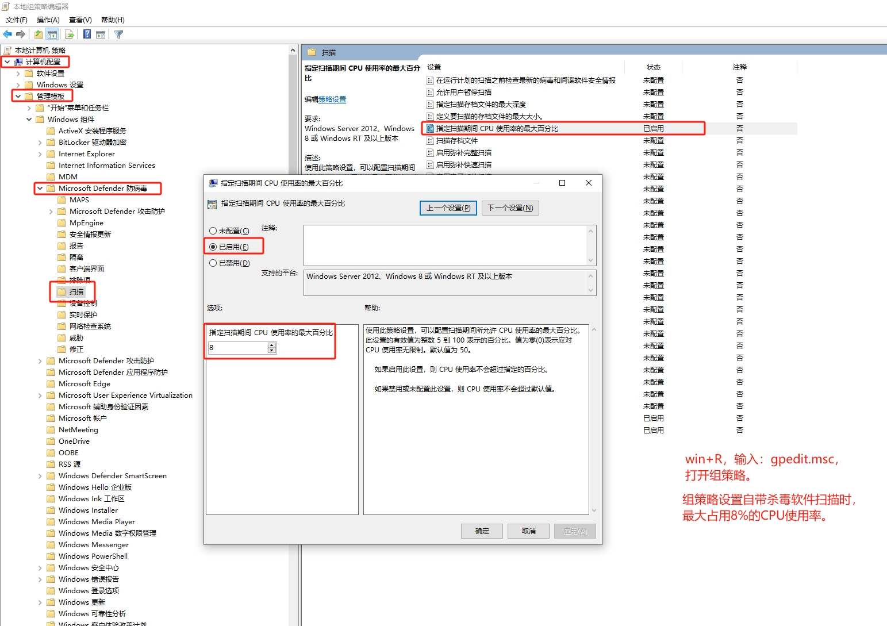The height and width of the screenshot is (626, 887).
Task: Toggle the Show/Hide action pane icon
Action: 101,34
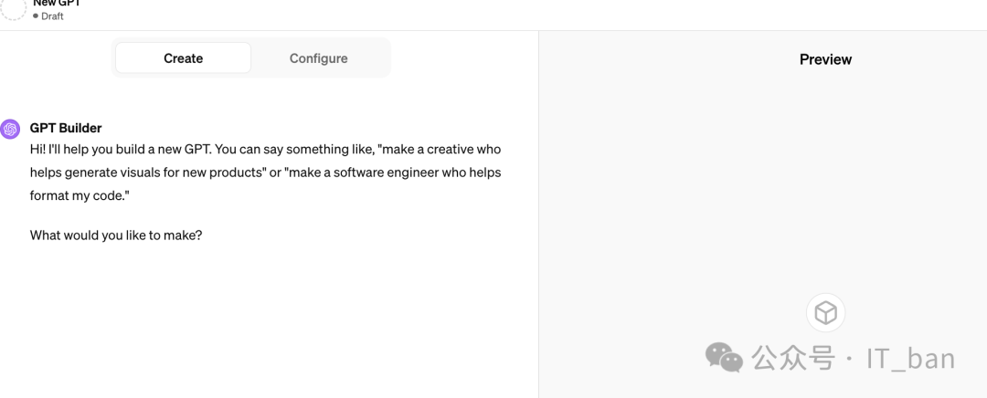Click the GPT Builder sender name
987x398 pixels.
(66, 128)
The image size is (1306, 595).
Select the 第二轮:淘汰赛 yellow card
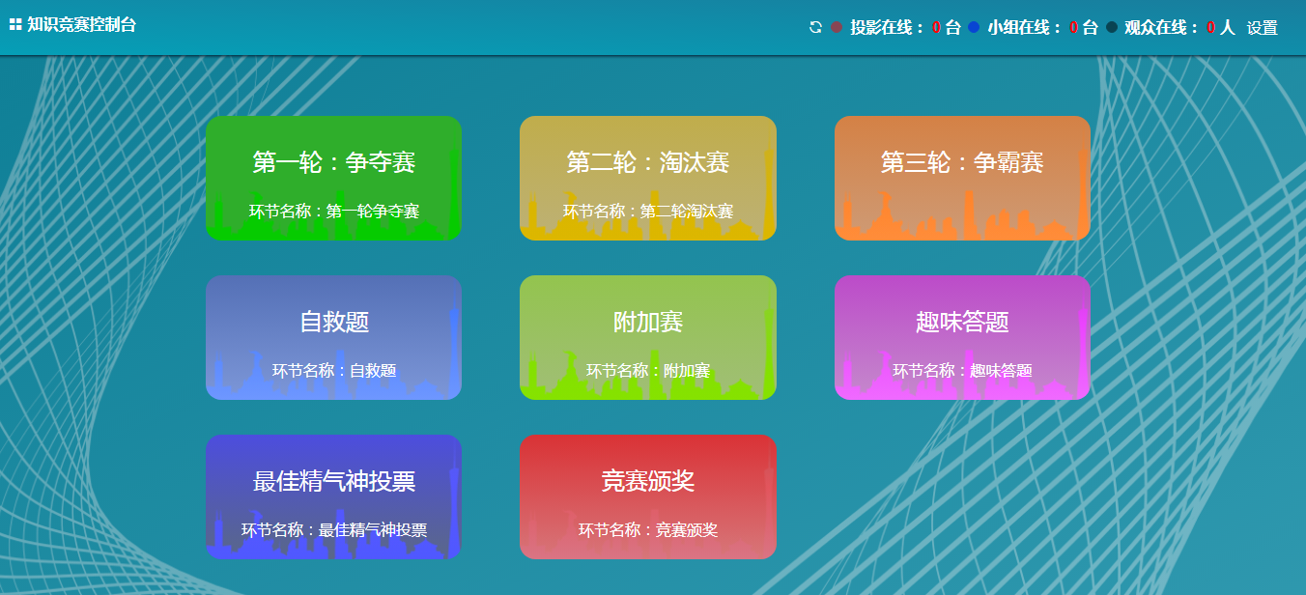pyautogui.click(x=647, y=178)
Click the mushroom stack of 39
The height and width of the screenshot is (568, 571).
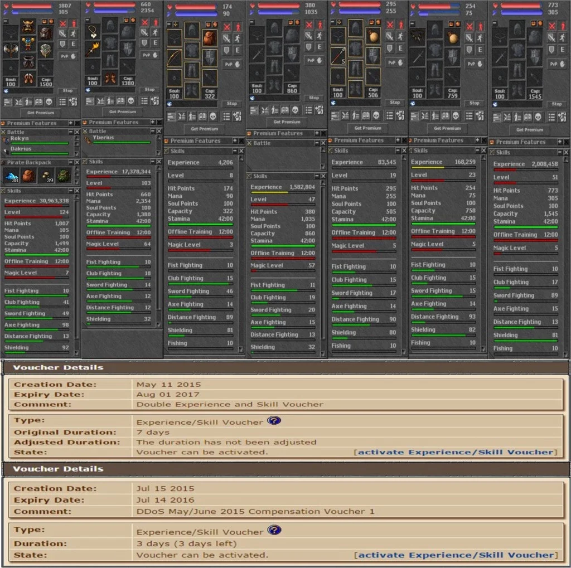click(x=46, y=176)
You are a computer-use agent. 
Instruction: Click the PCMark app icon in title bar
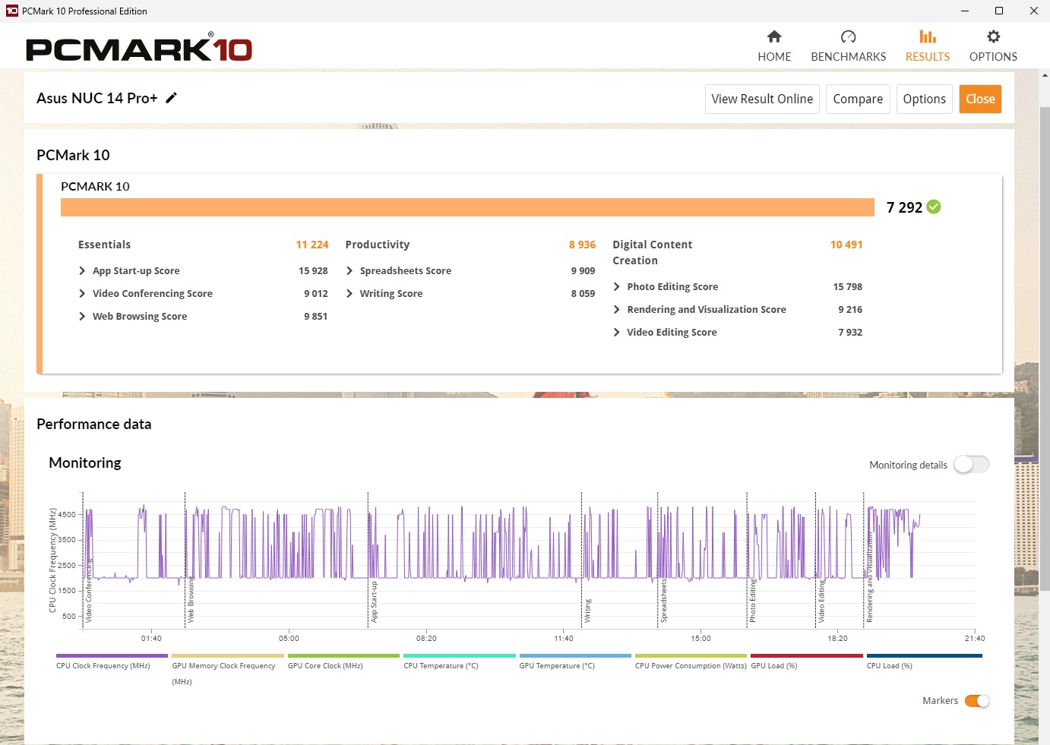[11, 11]
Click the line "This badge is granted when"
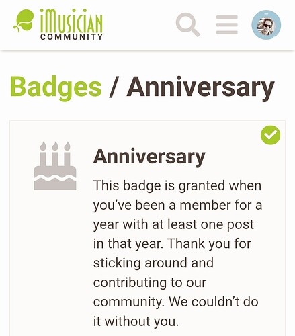Screen dimensions: 295x336 pyautogui.click(x=177, y=185)
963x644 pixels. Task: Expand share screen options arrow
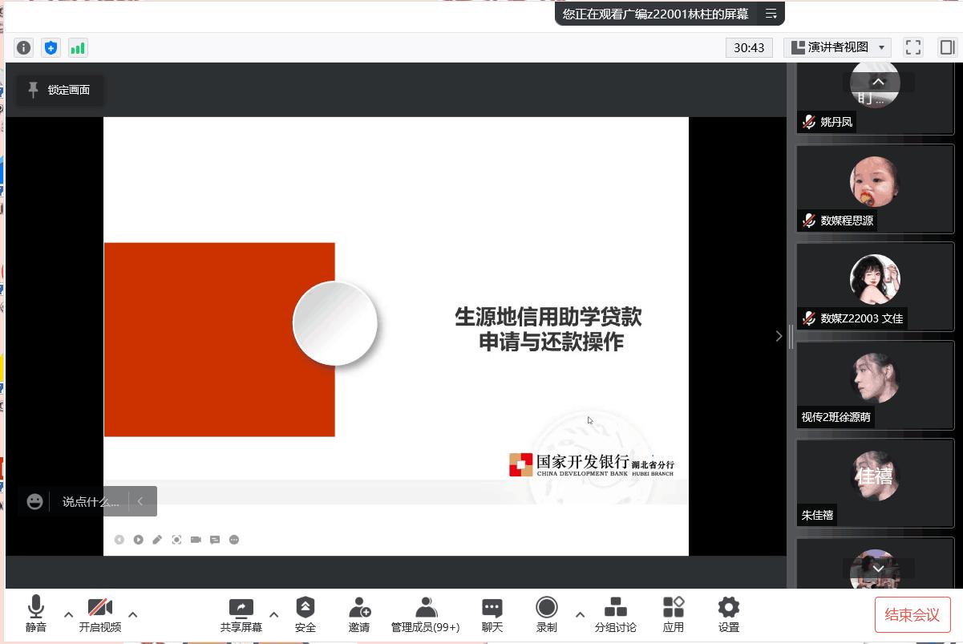tap(273, 615)
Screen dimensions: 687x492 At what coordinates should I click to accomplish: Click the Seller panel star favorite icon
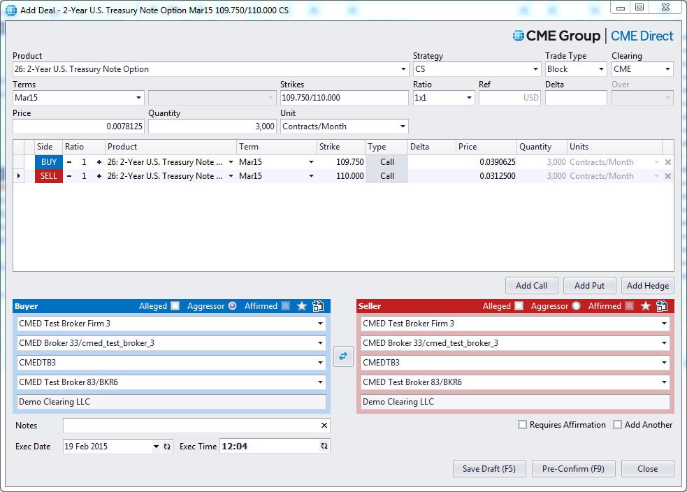(x=646, y=306)
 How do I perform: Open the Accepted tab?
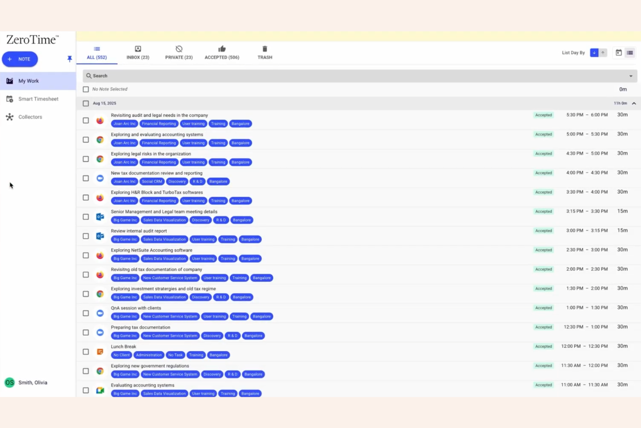click(221, 52)
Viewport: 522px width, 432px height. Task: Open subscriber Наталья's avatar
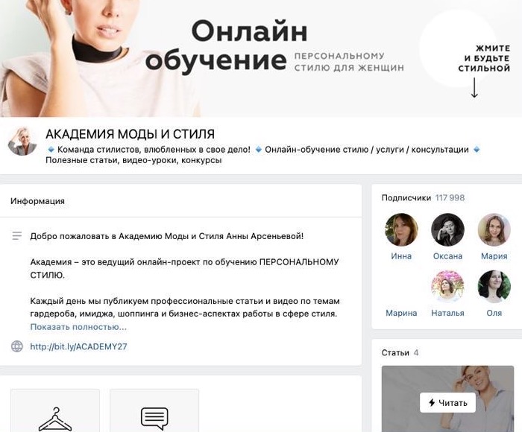click(x=447, y=287)
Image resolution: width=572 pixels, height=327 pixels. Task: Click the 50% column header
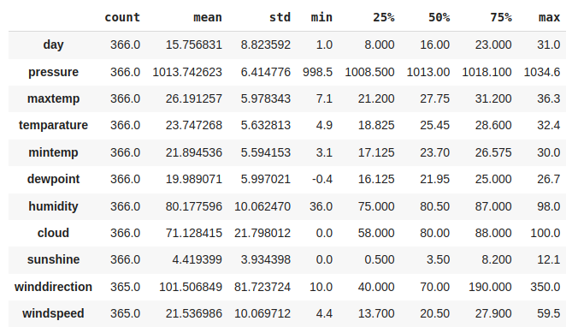tap(439, 17)
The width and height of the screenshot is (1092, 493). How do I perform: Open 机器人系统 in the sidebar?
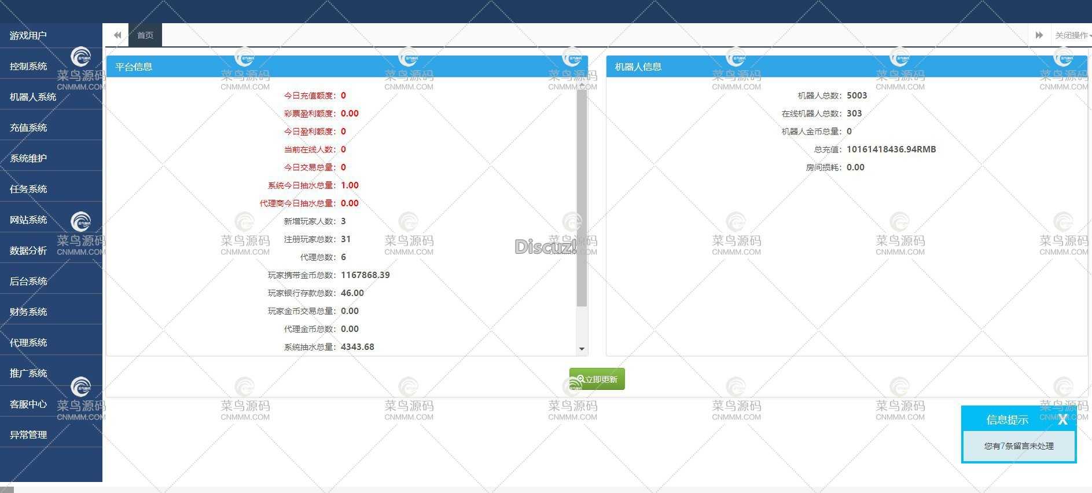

- **Your instructions**
Please retype, exactly as they appear, the lines from the one with "Screen dimensions: 687x492" through the final line of the material, both included, and drop any pictures.

- **Response for this exercise**
Screen dimensions: 687x492 At what coordinates should I click to accomplish: Click the Seller panel star favorite icon
(x=646, y=306)
 How do I perform: Open the Accepted tab?
click(221, 52)
Viewport: 522px width, 432px height. Task: Open subscriber Наталья's avatar
click(x=447, y=287)
Image resolution: width=572 pixels, height=327 pixels. Task: Click the 50% column header
tap(439, 17)
The width and height of the screenshot is (1092, 493). How do I perform: Open 机器人系统 in the sidebar?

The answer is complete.